Reached by phone, North declined to comment, apart from quoting a line famously delivered by Clark Gable’s character in “Gone with the Wind.”

“Frankly, my dear, I don’t give a damn,” he told CNN.

North, a retired Marine Corps lieutenant colonel, was a National Security Council staffer when he gained attention for his role in the Iran-Contra scandal. North was part of the twin schemes to sell weapons to Iran and then use proceeds to fund anti-communist rebels, known as the Contras, in Nicaragua.

Hall, North’s secretary, admitted to shredding damning documents related to the controversy.
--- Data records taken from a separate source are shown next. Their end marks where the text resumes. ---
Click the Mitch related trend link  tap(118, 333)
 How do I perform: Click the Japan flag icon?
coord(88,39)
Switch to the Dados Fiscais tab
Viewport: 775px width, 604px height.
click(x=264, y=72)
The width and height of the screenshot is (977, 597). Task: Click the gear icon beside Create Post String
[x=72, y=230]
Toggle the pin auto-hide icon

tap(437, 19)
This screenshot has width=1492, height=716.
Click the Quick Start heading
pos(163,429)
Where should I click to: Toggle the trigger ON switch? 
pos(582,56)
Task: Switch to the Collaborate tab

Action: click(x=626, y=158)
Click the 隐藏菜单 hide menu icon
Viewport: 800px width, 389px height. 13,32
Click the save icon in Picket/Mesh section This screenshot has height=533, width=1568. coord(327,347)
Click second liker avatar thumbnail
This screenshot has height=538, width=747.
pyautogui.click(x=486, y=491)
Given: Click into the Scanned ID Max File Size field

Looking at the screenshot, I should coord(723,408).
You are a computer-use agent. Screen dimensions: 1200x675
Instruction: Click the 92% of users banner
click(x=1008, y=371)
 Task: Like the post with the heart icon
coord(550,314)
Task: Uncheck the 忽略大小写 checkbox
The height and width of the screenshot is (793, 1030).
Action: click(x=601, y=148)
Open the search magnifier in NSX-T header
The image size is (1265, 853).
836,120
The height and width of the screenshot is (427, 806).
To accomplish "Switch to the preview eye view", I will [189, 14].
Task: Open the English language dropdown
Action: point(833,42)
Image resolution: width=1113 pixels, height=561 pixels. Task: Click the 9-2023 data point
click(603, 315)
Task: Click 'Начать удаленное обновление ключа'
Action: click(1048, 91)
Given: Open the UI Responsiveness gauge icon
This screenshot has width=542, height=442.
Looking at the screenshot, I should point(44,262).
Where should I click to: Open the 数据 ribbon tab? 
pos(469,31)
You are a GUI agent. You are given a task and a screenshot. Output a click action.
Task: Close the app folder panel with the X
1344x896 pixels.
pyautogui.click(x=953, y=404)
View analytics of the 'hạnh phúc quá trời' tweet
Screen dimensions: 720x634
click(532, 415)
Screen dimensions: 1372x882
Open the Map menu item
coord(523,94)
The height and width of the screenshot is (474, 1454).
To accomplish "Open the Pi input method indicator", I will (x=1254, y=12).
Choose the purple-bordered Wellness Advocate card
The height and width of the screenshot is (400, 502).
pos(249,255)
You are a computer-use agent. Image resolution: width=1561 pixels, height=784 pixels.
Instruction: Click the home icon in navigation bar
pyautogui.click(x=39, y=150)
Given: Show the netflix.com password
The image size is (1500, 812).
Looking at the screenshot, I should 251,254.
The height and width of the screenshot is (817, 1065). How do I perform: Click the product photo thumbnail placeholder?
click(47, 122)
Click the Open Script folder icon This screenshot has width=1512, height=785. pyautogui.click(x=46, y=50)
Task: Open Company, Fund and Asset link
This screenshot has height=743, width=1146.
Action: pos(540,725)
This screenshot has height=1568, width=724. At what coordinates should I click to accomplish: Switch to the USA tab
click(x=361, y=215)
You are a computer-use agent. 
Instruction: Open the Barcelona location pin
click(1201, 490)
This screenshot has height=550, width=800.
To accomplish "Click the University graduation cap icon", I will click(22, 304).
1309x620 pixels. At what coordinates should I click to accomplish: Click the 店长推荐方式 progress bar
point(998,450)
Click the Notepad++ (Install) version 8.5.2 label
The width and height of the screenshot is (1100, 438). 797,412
She snuck documents that possibly implicated North out of the White House complex by stuffing them in her clothing and shoes, and the two later overfed a paper shredder to the point of it jamming.

After the intertwining scandals were revealed in 1986, those involved defended their actions as necessary to secure the release of American hostages in the Middle East and said they facilitated Reagan’s anti-communist policy goals in Central and South America.

But the sales ran afoul of legislation that limited US government assistance to the Contras, an arms embargo against Iran, and Reagan’s previous assurances that the US would not negotiate with terrorists.

North was convicted in 1989 on three felony charges; the convictions were vacated shortly after. Hall was granted immunity from prosecution.

News of the marriage was first reported by journalist Michael Isikoff for SpyTalk, a Substack publication focused on national security issues.

After his convictions were vacated, North mounted an unsuccessful bid for a U.S. Senate seat in Virginia in 1994 and went on to become a conservative political commentator. He was named president of the National Rifle Association in 2018 before leaving less than a year later amid a power struggle with the organization’s chief executive, Wayne LaPierre. His first wife, Betsy, died last year.

Hall has largely stayed out of the public eye since the scandal. She was married to Danny Sugerman, manager of the rock band The Doors, from 1993 until his death in 2005.